### DOCUMENT EXTRACT
----

All of the proceeds will go to the National Trust for Historic Preservation, for which the Glass House is an extreme rarity: Of the trust's 2,000 properties, only the Glass House and one other are modernist.

An overnight visit is also exceedingly rare. According to the New York Times, which just published Guy Trebay's account of "Bedtime Under Glass":

True, there was the time he lent the house to clients for a weekend, taking up temporary residence in an adjacent structure. “But he said, ‘Once and never again,’ ” Hilary Lewis, an art historian and Johnson scholar, explained recently by telephone from Miami.

“Philip thought guests were nuisances,” Ms. Lewis said. “So unless you were dating Philip Johnson, you probably never spent the night.”

Two people have purchased Neiman Marcus' "Glass House Experience" so far, an official told Yahoo Homes, and a third is expected to confirm soon.

Johnson lived in the house with his partner of 45 years, David Whitney, until dying there in 2005 at age 98. Whitney, 66, died a few months later.

The house, completed in 1949, is less than 1,800 square feet, with an open-plan design that was radical at the time. Johnson described different areas of the house as "rooms," but really, only the bathroom is its own room (enclosed in a brick cylinder, along with the fireplace). A rug and seating define the living area; walnut storage cabinets delineate the "bedroom"; low cabinets mark out the kitchen.

----

### EXTRACTED MATERIAL
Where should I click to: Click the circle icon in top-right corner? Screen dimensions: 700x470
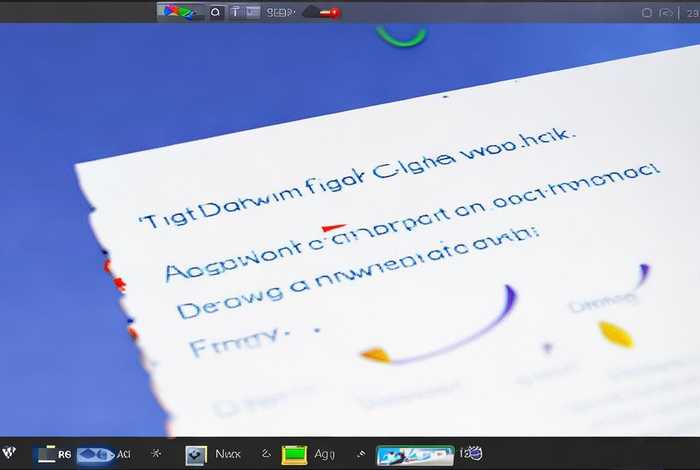tap(646, 13)
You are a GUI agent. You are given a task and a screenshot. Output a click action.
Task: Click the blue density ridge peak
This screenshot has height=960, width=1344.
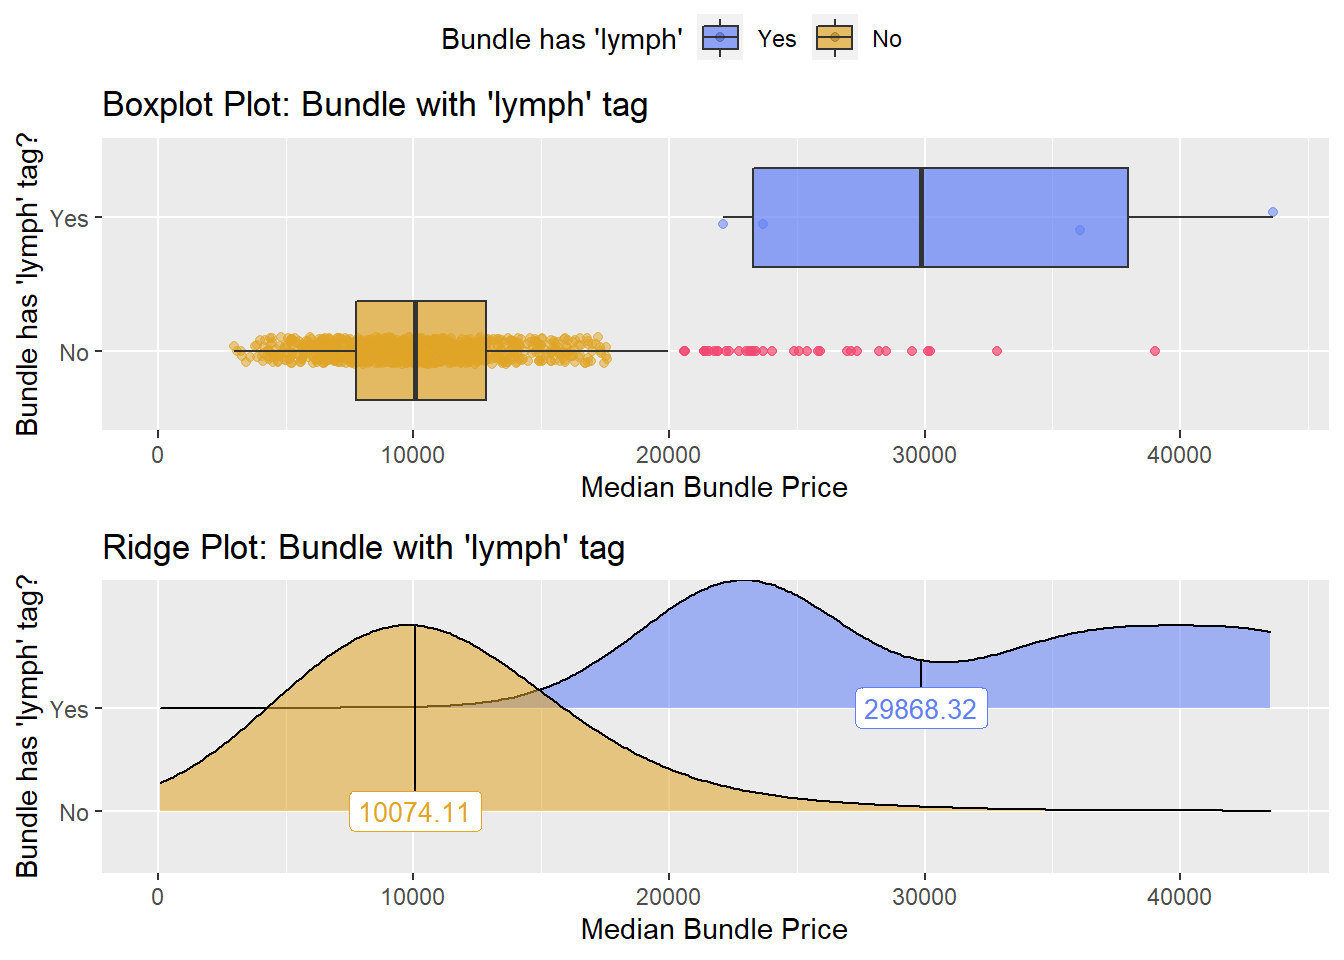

----

### WHAT IS BEING ASKED
List every person the Glass House text above mentions by name.

### EXERCISE OUTPUT
Guy Trebay
Philip Johnson
Hilary Lewis
David Whitney